:: Given text

- Conference: Colonial Athletic Association
- Record: 10–23 (7–11 CAA)
- Head coach: Louis Rowe (1st season);
- Assistant coaches: Mike Deane; Byron Taylor; David Kontaxis;
- Home arena: JMU Convocation Center

= 2016–17 James Madison Dukes men's basketball team =

American college basketball season

The 2016–17 James Madison Dukes men's basketball team represented James Madison University during the 2016–17 NCAA Division I men's basketball season. The Dukes, led by first-year head coach Louis Rowe, played their home games at the James Madison University Convocation Center in Harrisonburg, Virginia as members of the Colonial Athletic Association. They finished the season 10–23, 7–11 in CAA play to finish in a tie for seventh place. They defeated Drexel in the first round of the CAA tournament to advance to the quarterfinals where they lost to College of Charleston.

::::
:: Data lines

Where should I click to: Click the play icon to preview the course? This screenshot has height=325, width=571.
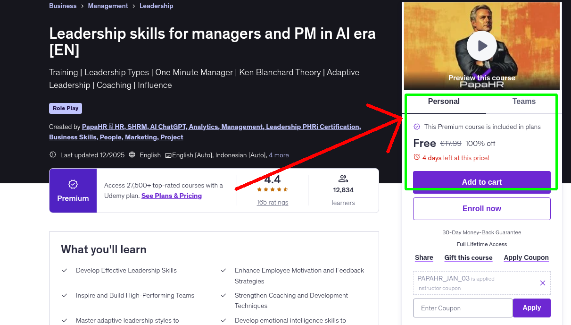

::::

(List of tasks):
- 1) Repeat the James Madison Dukes text word for word, from "The 2016–17 James" to "College of Charleston.".
- 2) Answer these about the James Madison Dukes text:
(a) Who were the assistant coaches?
(b) In which city did the team play its home games?
(c) Which team did the Dukes defeat in the first round of the CAA tournament?
- 3) Can you write the next part of the James Madison Dukes text, picking up after its last sentence?
You won't need the lines to do any of this.

(Answer list):
- 1)
The 2016–17 James Madison Dukes men's basketball team represented James Madison University during the 2016–17 NCAA Division I men's basketball season. The Dukes, led by first-year head coach Louis Rowe, played their home games at the James Madison University Convocation Center in Harrisonburg, Virginia as members of the Colonial Athletic Association. They finished the season 10–23, 7–11 in CAA play to finish in a tie for seventh place. They defeated Drexel in the first round of the CAA tournament to advance to the quarterfinals where they lost to College of Charleston.

- 2)
(a) Mike Deane, Byron Taylor and David Kontaxis
(b) Harrisonburg, Virginia
(c) Drexel

- 3)
== Previous season ==
The Dukes finished the 2015–16 season 21–11, 11–7 record in CAA play to finish in a tie for third place. The Dukes lost in the quarterfinals of CAA tournament to William & Mary.

Despite finishing with 21 wins, on March 14, 2016, James Madison fired head coach Matt Brady. He was 139–127 in eight seasons with James Madison. On March 31, 2016, the school hired Louis Rowe, a JMU alum, as head coach.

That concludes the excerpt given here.